§ **本文抜粋**
近く日銀の介入か-ドル円も株も一旦反発へ
日本が祝日の昨日に、ドル円は信じがたい動きとなりました。イエレン議長の議会証言で「最近の金融、経済状況を受けて、利上げペースが鈍化する可能性がある」と発言したことをきっかけに、急激に円高が進み、一時111円割れまでの調整となりました。2014年10月31日の黒田バズーカ第2弾の前に戻り、日銀緩和による円安効果がすべて失われたことになります。米ドルだけでなく、他の主要通貨も入れた通貨バスケットに対しては、黒田バズーカ第2弾のときよりもはるかに円高となっています。
今回の調整は、1月29日の高値121.87円からわずか2週間足らずで110.98円(値幅は10.89円、下落率は8.9%)と、2013年5月から6月にかけて4週間で103.74円から93.79円(値幅は9.95円、下落率は9.6%)への調整に匹敵します。アベノミクス相場が始まって以来、2013年5月6月の調整の他に、これに匹敵する調整はありませんでした。しかも、今回は日銀がマイナス金利導入を発表して高値をつけた直後に下落が始まり、日銀としては「面目丸つぶれ」状態です。政治サイドからのプレッシャーも激化しているでしょう。

§ **演習問題**
**1)** 本文抜粋のうち「今回の調整は、1月29日の高値」で始まる段落を、主要な事実を残したまま箇条書きに整理してください。
**2)** 本文抜粋の「近く日銀の介入か-ドル円も株も一旦反発へ」から「ャーも激化しているでしょう。」に至るまでの部分を、一字一句変えずに引用してください。
次に示すデータは、本文抜粋とは別の出典から取ったものです。

§ **データ一覧**
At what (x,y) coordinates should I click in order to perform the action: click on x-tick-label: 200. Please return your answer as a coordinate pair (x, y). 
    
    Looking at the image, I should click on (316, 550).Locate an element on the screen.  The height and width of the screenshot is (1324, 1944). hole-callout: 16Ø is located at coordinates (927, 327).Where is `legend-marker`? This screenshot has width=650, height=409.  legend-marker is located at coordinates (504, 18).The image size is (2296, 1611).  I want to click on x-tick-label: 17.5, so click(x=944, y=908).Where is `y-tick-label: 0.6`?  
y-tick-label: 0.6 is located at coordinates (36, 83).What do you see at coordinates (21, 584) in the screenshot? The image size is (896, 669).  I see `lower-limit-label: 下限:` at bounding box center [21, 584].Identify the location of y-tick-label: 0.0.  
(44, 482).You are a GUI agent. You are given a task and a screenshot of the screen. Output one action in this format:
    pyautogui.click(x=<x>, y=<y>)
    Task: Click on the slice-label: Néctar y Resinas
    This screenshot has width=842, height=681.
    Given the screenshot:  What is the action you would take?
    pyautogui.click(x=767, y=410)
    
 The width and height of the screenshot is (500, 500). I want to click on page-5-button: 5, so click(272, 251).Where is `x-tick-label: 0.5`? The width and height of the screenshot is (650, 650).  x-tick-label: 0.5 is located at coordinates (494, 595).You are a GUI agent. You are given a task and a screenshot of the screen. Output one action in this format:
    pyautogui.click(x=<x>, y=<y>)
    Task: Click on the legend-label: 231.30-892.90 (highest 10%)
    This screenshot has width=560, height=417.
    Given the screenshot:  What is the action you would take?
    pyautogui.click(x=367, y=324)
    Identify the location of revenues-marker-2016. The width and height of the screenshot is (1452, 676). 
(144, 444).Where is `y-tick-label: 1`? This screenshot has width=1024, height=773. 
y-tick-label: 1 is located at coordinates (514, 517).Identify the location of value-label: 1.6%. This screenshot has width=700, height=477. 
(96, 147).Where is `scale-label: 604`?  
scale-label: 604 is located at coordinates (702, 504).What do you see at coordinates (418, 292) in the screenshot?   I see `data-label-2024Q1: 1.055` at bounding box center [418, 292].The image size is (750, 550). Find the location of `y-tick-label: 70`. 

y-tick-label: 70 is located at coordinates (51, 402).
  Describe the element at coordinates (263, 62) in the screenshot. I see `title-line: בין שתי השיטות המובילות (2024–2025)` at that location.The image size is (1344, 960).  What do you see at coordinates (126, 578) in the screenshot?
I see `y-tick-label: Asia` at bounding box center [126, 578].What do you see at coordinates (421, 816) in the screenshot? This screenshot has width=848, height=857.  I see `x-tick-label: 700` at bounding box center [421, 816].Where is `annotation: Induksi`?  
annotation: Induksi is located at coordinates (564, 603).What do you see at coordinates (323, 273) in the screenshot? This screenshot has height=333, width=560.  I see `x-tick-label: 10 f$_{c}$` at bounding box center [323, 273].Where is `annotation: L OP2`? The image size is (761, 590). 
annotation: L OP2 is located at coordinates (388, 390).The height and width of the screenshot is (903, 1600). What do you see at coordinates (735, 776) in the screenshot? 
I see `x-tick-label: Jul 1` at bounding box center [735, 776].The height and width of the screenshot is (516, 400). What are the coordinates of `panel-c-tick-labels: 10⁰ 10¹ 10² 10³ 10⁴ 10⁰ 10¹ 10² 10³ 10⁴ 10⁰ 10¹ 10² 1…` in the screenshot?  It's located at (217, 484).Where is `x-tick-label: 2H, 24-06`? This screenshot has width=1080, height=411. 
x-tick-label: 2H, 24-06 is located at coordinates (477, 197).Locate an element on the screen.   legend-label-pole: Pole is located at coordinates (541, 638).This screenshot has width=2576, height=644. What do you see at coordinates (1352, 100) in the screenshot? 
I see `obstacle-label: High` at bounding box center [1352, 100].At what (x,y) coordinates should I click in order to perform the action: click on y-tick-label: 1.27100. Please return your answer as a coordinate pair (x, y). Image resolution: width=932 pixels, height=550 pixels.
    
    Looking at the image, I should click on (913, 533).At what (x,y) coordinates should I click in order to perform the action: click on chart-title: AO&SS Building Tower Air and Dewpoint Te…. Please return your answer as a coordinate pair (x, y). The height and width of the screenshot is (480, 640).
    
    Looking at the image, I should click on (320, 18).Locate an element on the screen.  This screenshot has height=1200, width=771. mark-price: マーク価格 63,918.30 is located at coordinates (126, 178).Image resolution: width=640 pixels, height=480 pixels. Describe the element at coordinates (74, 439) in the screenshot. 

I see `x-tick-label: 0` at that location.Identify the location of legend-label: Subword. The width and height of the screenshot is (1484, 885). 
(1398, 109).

§ **解答例**
**1)**
- 今回の調整は、1月29日の高値121.87円から2週間足らずで110.98円まで下落した（値幅10.89円、下落率8.9%）。
- この下げは、2013年5月から6月にかけての調整に匹敵する。このときは4週間で103.74円から93.79円まで下落した（値幅9.95円、下落率9.6%）。
- アベノミクス相場の開始以来、2013年5〜6月を除けば、これに匹敵する調整はなかった。
- 今回は、日銀がマイナス金利導入を発表して高値をつけた直後に下落が始まった。このため日銀は「面目丸つぶれ」の状態にある。
- 政治サイドからのプレッシャーも激化していると見られる。

**2)**
近く日銀の介入か-ドル円も株も一旦反発へ
日本が祝日の昨日に、ドル円は信じがたい動きとなりました。イエレン議長の議会証言で「最近の金融、経済状況を受けて、利上げペースが鈍化する可能性がある」と発言したことをきっかけに、急激に円高が進み、一時111円割れまでの調整となりました。2014年10月31日の黒田バズーカ第2弾の前に戻り、日銀緩和による円安効果がすべて失われたことになります。米ドルだけでなく、他の主要通貨も入れた通貨バスケットに対しては、黒田バズーカ第2弾のときよりもはるかに円高となっています。
今回の調整は、1月29日の高値121.87円からわずか2週間足らずで110.98円(値幅は10.89円、下落率は8.9%)と、2013年5月から6月にかけて4週間で103.74円から93.79円(値幅は9.95円、下落率は9.6%)への調整に匹敵します。アベノミクス相場が始まって以来、2013年5月6月の調整の他に、これに匹敵する調整はありませんでした。しかも、今回は日銀がマイナス金利導入を発表して高値をつけた直後に下落が始まり、日銀としては「面目丸つぶれ」状態です。政治サイドからのプレッシャーも激化しているでしょう。